Shares of this major aerospace company languished as the government announced cuts in defense spending — and the troubled rollout of the 787 "Dreamliner" plane in 2013 did not help. Then came the disappearance of Malaysian Airlines Flight 370 — a Boeing plane. But anyone who unloaded their Boeing shares would have missed out on a big rise in share value. Boeing shares are up 40% in the last two years, and up 12% since the start of 2015. The company delivered a record 723 airplanes in 2014 and expects to deliver another 755 this year.

6. Facebook [FB]

Despite considerable hype, Facebook's initial public offering did not go particularly well.

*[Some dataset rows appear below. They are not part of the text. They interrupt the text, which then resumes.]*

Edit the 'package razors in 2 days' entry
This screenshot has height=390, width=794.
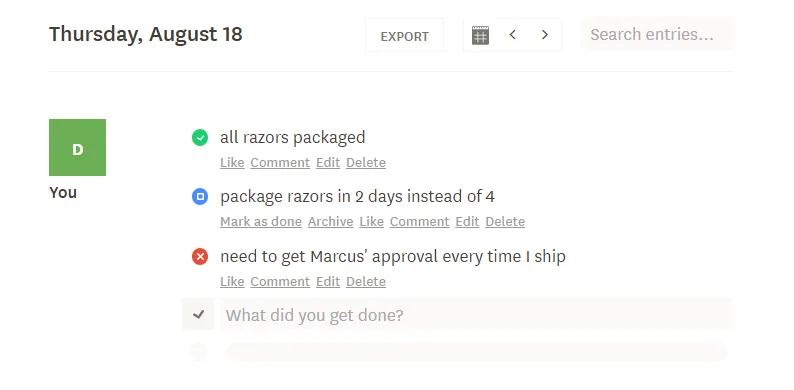tap(467, 222)
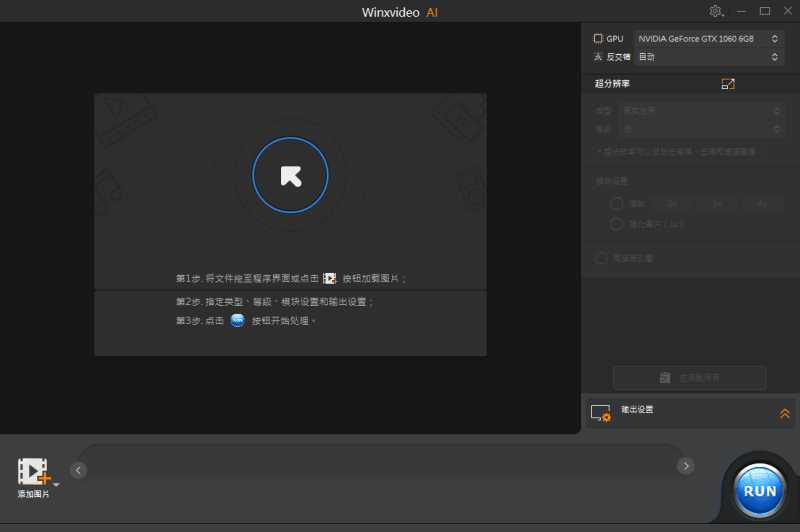Open settings gear in title bar
Viewport: 800px width, 532px height.
click(x=716, y=11)
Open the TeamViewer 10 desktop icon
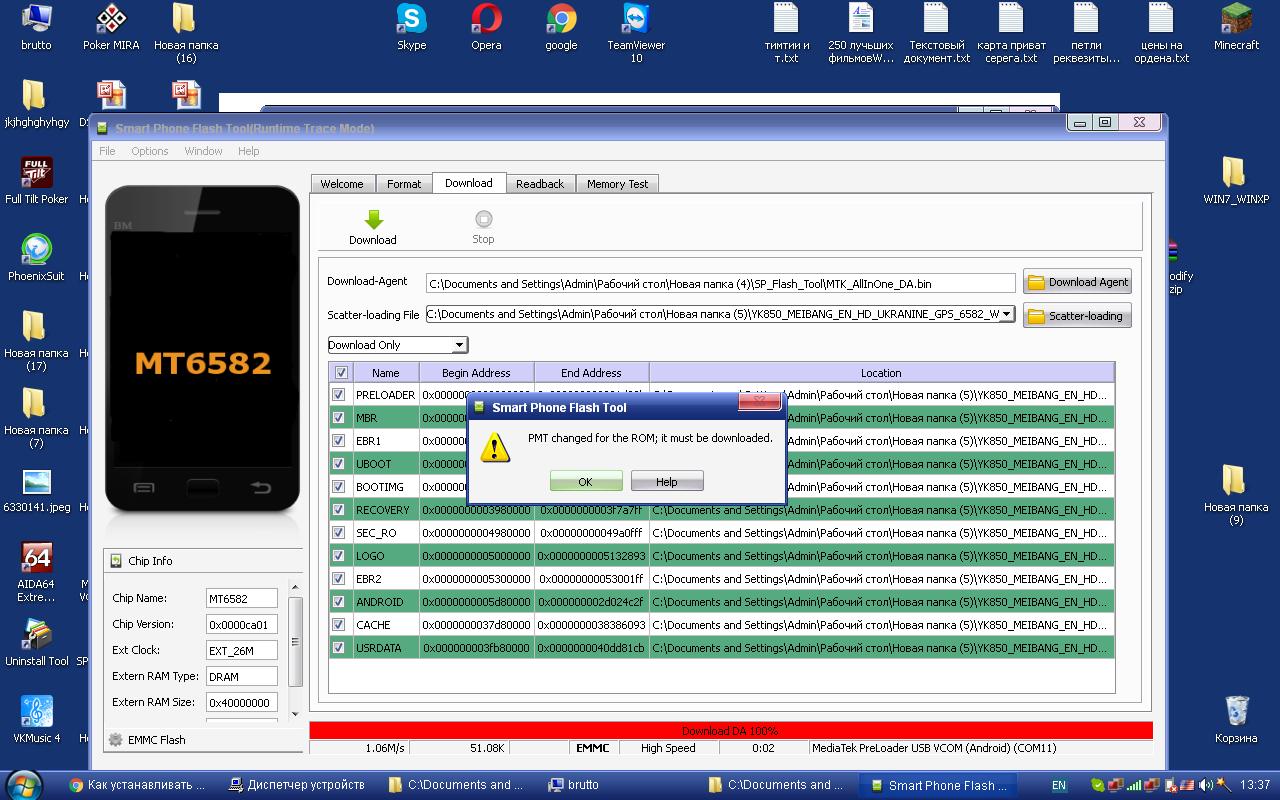 click(635, 20)
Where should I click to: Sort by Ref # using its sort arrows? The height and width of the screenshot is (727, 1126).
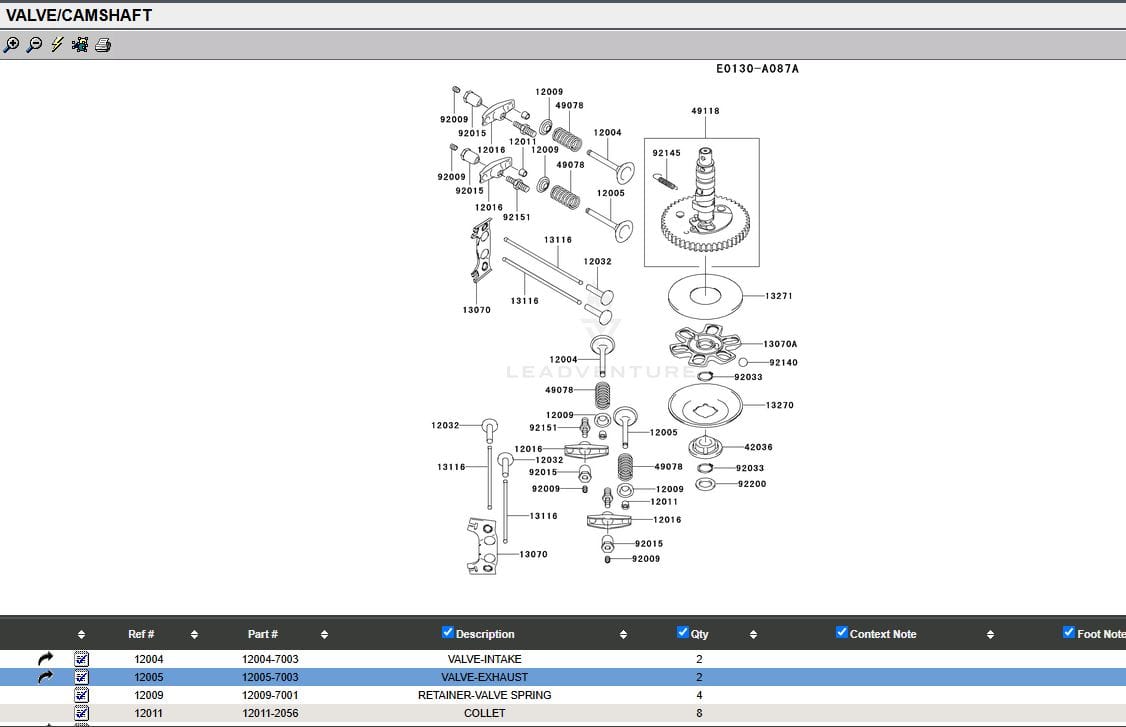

And things got worse, as shares of the social networking company traded at about half their original value for much of 2012. Eventually, Facebook CEO Mark Zuckerberg went all in with a mobile advertising strategy that paid off for the company and investors. Shares now trade at about $80, near an all-time high. (Disclosure: I own some shares of Facebook.)

7. Rite Aid [RAD]

For a long time, investors in this pharmacy chain were the ones buying heavy doses of stomach and headache medicine, as the company was practically near bankruptcy during the economic downturn. But a restructuring plan has helped Rite Aid shed debt and increase sales, to the benefit of investors. Shares have nearly doubled since the fall of 2014 and are up 15% year to date.

8. Goldman Sachs [GS]

Of course, anyone invested in bank stocks in 2008 would have lost some serious dough. But despite some major problems with some of its peers and the industry as a whole, Goldman's viability as a company was never really questioned. Shares dropped to about $50 in the fall of 2008, but then rose back to $189 by the following year once investors realized that Goldman wasn't going anywhere. After another tough year in 2011, shares are now trading at more than $200.

9. Starbucks [SBUX]

The coffee chain is seemingly ubiquitous, but that doesn't mean it has always been a great performing stock. During the financial downturn, shares got battered as customers cut back on pricey vanilla lattes. Starbucks shares traded below $4 in the fall of 2008, but then began a steady climb as the company did the tough work of closing underperforming stores and laying off workers. Shares topped $93 in April of this year and then split. Kudos to those investors who hung in there.

10. The S&P 500

No doubt, it was tough times in 2008, when the S&P 500 fell more than 36%. But those investors with the intestinal fortitude to hang in there were rewarded with nice returns every year since. The average annual return from 2009–2014 was 17.4%, more than recouping any losses from the period of the Great Recession. To invest in the S&P 500 or broader U.S. stock market, look at low-cost mutual funds or ETFs, such as Vanguard's S&P 500 Index Fund (VFINX) or iShares Total Market ETF (ITOT).

Do you have any tales of stocks you're grateful to have kept?